• Your objective: Print the lines of the records below without any change, from the line that contains "Жилищный вопрос (347, 2431)" through the line that contains "Голосование за поправки", with both of those lines included.

• Material shown:
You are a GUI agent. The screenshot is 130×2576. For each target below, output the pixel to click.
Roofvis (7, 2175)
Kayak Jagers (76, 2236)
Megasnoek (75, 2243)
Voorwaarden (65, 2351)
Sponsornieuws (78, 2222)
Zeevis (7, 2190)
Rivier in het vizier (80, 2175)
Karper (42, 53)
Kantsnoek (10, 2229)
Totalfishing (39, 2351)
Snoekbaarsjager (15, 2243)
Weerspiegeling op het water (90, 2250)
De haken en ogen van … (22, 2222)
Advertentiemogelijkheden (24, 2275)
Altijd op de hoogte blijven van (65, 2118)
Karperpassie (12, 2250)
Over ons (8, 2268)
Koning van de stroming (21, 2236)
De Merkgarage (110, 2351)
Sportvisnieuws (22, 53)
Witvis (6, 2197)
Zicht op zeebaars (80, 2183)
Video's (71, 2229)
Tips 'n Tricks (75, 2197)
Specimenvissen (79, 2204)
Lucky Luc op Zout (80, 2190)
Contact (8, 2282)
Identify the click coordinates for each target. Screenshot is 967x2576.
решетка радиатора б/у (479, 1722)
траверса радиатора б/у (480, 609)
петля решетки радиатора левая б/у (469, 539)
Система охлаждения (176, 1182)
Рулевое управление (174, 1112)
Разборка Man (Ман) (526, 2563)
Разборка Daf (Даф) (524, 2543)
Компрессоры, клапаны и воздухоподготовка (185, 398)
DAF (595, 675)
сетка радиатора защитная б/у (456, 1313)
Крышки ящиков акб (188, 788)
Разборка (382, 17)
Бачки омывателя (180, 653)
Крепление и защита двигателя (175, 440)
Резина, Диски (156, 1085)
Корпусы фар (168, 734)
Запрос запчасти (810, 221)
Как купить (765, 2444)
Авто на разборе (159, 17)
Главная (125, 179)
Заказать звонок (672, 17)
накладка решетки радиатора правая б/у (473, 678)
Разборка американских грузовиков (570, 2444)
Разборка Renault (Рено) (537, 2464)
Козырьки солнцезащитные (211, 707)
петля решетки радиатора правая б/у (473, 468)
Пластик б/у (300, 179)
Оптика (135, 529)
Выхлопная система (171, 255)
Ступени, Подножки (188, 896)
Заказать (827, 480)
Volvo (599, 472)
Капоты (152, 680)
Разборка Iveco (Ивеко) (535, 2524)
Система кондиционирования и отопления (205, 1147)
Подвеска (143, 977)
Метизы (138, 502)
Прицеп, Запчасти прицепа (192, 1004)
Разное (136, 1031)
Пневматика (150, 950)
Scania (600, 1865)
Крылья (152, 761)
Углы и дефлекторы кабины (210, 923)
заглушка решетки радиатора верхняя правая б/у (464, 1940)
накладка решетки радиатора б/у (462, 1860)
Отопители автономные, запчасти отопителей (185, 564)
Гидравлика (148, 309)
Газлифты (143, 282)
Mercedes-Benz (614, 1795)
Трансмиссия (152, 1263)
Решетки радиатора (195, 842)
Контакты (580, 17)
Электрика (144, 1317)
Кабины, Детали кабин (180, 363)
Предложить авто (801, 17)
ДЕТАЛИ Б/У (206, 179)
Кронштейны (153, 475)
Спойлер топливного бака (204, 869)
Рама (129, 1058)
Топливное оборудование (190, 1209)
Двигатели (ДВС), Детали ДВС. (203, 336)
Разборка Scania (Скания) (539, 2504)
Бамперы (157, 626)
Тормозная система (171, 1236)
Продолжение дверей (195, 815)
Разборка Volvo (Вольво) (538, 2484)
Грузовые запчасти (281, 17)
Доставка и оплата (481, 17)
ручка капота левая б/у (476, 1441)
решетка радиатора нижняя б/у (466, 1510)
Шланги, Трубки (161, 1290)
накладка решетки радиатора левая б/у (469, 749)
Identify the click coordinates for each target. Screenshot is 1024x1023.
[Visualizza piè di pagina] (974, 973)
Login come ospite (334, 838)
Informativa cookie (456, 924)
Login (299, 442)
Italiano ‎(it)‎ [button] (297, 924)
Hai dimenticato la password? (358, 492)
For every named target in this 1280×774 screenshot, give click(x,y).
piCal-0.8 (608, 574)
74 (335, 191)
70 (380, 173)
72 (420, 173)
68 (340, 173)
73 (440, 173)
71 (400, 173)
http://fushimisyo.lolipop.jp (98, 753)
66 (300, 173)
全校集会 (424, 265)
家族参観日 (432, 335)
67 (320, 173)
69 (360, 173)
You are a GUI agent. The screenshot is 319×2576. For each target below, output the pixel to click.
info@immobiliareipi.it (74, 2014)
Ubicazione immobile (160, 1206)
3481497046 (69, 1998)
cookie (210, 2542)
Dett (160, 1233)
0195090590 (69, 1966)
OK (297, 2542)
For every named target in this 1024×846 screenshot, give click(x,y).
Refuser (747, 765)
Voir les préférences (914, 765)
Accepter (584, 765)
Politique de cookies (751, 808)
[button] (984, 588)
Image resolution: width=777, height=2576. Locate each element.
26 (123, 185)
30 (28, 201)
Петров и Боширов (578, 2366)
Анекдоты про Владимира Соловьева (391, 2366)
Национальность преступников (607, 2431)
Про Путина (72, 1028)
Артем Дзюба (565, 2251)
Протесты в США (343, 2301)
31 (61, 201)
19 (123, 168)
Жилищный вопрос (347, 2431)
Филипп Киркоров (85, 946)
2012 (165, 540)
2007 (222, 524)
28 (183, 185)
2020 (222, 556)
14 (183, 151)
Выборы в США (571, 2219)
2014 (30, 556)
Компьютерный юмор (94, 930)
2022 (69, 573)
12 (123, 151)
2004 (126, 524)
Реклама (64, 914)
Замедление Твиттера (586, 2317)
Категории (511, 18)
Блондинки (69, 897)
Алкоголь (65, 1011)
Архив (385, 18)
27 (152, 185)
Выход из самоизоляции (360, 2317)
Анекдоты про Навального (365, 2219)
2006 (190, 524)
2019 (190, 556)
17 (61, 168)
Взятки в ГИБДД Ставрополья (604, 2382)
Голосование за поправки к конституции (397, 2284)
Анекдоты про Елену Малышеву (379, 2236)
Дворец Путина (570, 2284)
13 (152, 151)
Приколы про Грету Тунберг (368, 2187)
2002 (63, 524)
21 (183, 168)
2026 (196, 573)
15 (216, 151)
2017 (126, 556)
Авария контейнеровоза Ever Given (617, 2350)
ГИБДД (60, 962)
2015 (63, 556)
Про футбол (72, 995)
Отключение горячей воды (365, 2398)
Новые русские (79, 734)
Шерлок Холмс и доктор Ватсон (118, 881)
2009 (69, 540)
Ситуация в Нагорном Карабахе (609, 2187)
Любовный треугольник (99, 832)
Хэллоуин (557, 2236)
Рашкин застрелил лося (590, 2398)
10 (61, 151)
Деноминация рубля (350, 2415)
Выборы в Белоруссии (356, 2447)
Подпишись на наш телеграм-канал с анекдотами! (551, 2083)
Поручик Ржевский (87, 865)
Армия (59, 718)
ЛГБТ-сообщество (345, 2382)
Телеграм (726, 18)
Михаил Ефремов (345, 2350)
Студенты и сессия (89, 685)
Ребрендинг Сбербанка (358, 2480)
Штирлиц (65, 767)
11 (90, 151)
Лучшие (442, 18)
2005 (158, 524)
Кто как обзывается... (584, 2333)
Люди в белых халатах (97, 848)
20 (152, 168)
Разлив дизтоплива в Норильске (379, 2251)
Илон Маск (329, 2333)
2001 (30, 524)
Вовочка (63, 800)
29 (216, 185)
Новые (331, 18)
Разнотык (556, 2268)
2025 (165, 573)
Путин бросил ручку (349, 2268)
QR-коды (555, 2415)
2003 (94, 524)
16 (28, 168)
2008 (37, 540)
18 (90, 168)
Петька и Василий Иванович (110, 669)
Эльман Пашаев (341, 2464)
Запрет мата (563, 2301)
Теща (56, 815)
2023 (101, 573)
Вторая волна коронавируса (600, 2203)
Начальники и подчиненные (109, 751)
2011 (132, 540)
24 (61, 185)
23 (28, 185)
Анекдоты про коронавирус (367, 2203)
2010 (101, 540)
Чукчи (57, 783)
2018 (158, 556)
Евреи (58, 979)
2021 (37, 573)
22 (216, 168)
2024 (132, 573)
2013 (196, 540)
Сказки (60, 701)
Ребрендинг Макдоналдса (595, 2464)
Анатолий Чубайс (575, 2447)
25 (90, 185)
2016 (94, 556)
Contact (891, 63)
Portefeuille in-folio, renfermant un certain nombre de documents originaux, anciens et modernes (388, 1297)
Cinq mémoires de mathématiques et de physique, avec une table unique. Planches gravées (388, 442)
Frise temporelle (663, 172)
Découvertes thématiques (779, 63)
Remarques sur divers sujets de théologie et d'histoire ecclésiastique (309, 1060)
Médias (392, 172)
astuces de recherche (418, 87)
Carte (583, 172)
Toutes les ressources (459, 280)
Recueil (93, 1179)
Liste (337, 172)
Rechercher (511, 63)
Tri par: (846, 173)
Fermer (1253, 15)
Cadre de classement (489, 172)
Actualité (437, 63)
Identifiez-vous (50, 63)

• Exercise solution:
Жилищный вопрос (347, 2431)
Филипп Киркоров (85, 946)
2012 (165, 540)
2007 (222, 524)
28 (183, 185)
2020 (222, 556)
14 (183, 151)
Выборы в США (571, 2219)
2014 (30, 556)
Компьютерный юмор (94, 930)
2022 (69, 573)
12 (123, 151)
2004 (126, 524)
Реклама (64, 914)
Замедление Твиттера (586, 2317)
Категории (511, 18)
Блондинки (69, 897)
Алкоголь (65, 1011)
Архив (385, 18)
27 (152, 185)
Выход из самоизоляции (360, 2317)
Анекдоты про Навального (365, 2219)
2006 (190, 524)
2019 (190, 556)
17 (61, 168)
Взятки в ГИБДД Ставрополья (604, 2382)
Голосование за поправки к конституции (397, 2284)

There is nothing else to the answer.